How to compare Unicode characters that "look alike"?

15,387

Solution 1

In many cases, you can normalize both of the Unicode characters to a certain normalization form before comparing them, and they should be able to match. Of course, which normalization form you need to use depends on the characters themselves; just because they look alike doesn't necessarily mean they represent the same character. You also need to consider if it's appropriate for your use case — see Jukka K. Korpela's comment.

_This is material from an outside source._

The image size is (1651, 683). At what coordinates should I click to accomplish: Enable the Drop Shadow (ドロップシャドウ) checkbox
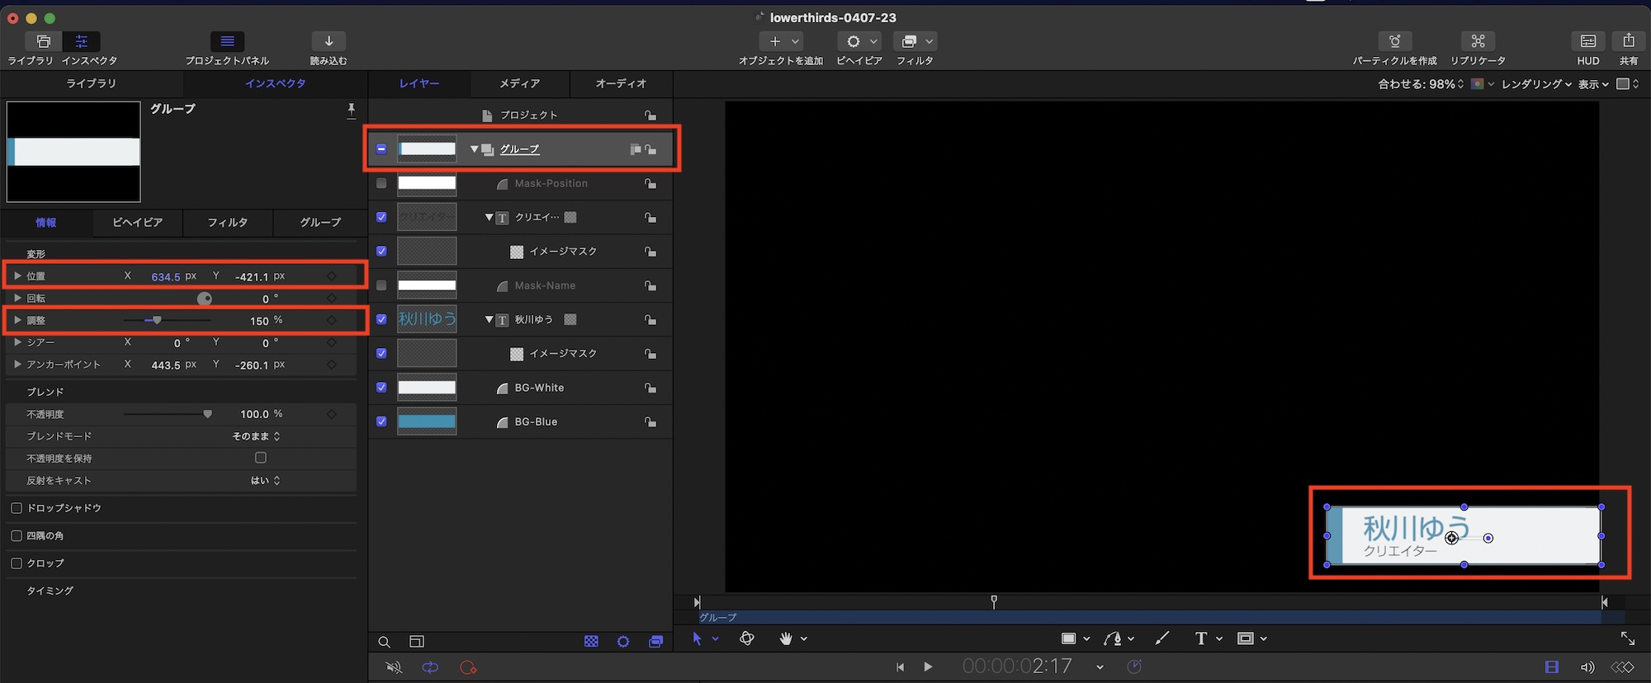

For this particular situation, if you refer to the links in Tony's answer, you'll see that the table for U+00B5 says:

Decomposition <compat> GREEK SMALL LETTER MU (U+03BC)

This means U+00B5, the second character in your original comparison, can be decomposed to U+03BC, the first character.

So you'll normalize the characters using full compatibility decomposition, with the normalization forms KC or KD. Here's a quick example I wrote up to demonstrate:

using System;
using System.Text;

class Program
{
    static void Main(string[] args)
    {
        char first = 'μ';
        char second = 'µ';

        // Technically you only need to normalize U+00B5 to obtain U+03BC, but
        // if you're unsure which character is which, you can safely normalize both
        string firstNormalized = first.ToString().Normalize(NormalizationForm.FormKD);
        string secondNormalized = second.ToString().Normalize(NormalizationForm.FormKD);

        Console.WriteLine(first.Equals(second));                     // False
        Console.WriteLine(firstNormalized.Equals(secondNormalized)); // True
    }
}

For details on Unicode normalization and the different normalization forms refer to System.Text.NormalizationForm and the Unicode spec.

Solution 2

Because it is really different symbols even they look the same, first is the actual letter and has char code = 956 (0x3BC) and the second is the micro sign and has 181 (0xB5).

References:

So if you want to compare them and you need them to be equal, you need to handle it manually, or replace one char with another before comparison. Or use the following code:

public void Main()
{
    var s1 = "μ";
    var s2 = "µ";

    Console.WriteLine(s1.Equals(s2));  // false
    Console.WriteLine(RemoveDiacritics(s1).Equals(RemoveDiacritics(s2))); // true 
}

static string RemoveDiacritics(string text) 
{
    var normalizedString = text.Normalize(NormalizationForm.FormKC);
    var stringBuilder = new StringBuilder();

    foreach (var c in normalizedString)
    {
        var unicodeCategory = CharUnicodeInfo.GetUnicodeCategory(c);
        if (unicodeCategory != UnicodeCategory.NonSpacingMark)
        {
            stringBuilder.Append(c);
        }
    }

    return stringBuilder.ToString().Normalize(NormalizationForm.FormC);
}

And the Demo

Solution 3

They both have different character codes: Refer this for more details

Console.WriteLine((int)'μ');  //956
Console.WriteLine((int)'µ');  //181

Where, 1st one is:

Display     Friendly Code   Decimal Code    Hex Code    Description
====================================================================
μ           &mu;            &#956;          &#x3BC;     Lowercase Mu
µ           &micro;         &#181;          &#xB5;      micro sign Mu

Image

Solution 4

For the specific example of μ (mu) and µ (micro sign), the latter has a compatibility decomposition to the former, so you can normalize the string to FormKC or FormKD to convert the micro signs to mus.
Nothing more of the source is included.